Apple and Qualcomm were involved in a series of lawsuits throughout the world, including one in San Diego in which Apple was ordered to pay Qualcomm $31.6 million for violating patents for Internet connection, shifting web traffic and graphics processing, and battery life. Interestingly the word "modem" does not appear once in the press release itself, but from the nature of the two companies' conflict and Apple's own needs, clearly Qualcomm is once again going to be supplying modems for Apple's iPhones and iPads. This means that the pair will stop any further litigation (as far as this particular matter is concerned).
Apple has been aggressively hiring RF engineers in San Diego, where Qualcomm is located.
Qualcomm stock soared as much as 22% following the settlement.
Following its initial United States lawsuit, Apple filed two more suits in China on the same basis. With a mobile network transition toward 5G technology underway and Intel's 5G modems stumbling, and Qualcomm's 5G Snapdragon family looking good, Apple may have chosen to pay Qualcomm rather than face potential supply chain problems with Intel.
Apple licensed Qualcomm's technology for the iPhone early on, helping the phone maker break into the wireless industry.

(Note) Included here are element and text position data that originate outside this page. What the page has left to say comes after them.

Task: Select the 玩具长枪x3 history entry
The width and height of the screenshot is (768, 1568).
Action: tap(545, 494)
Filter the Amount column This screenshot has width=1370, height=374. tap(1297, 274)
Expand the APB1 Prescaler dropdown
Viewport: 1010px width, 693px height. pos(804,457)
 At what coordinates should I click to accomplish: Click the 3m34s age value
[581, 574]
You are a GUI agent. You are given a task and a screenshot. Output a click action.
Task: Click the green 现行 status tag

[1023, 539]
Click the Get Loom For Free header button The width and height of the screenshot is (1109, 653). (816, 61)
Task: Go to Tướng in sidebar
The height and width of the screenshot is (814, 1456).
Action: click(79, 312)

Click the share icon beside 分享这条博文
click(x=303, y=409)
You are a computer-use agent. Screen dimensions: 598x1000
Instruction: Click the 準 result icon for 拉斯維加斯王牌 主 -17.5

Apple's litigation chief Noreen Krall chatted privately with Qualcomm attorney Mark Snyder before Judge Curiel called the jurors back into the courtroom.
A jury of six men and three women was in the process of hearing opening arguments from Apple and Qualcomm when news of the settlement broke. Whereas Qualcomm wanted to charge Apple a royalty rate based on the overall cost of each device sold, Apple maintained that this approach was unfair. Either Qualcomm had evidence so strong that Apple didn't think it would win the case, or Apple needed something only Qualcomm could provide.
Apple later stopped paying license fees to Qualcomm, then completely stopped using its chips in iPhones in 2018. The rumor has been that Intel might not have a 5G modem ready for 2020, which would be a significant feature loss compared with its competitors.
As a result of this legal wrangling, Apple resorted to exclusively using communications chips from Intel. Apple was barely changed after hours. What's more, they have reached a new royalty agreement as well as inked a new deal for Apple to buy Qualcomm chipsets.
Legal troubles began when Apple started complaining that some of the technology in the patent bundle also is in its chips.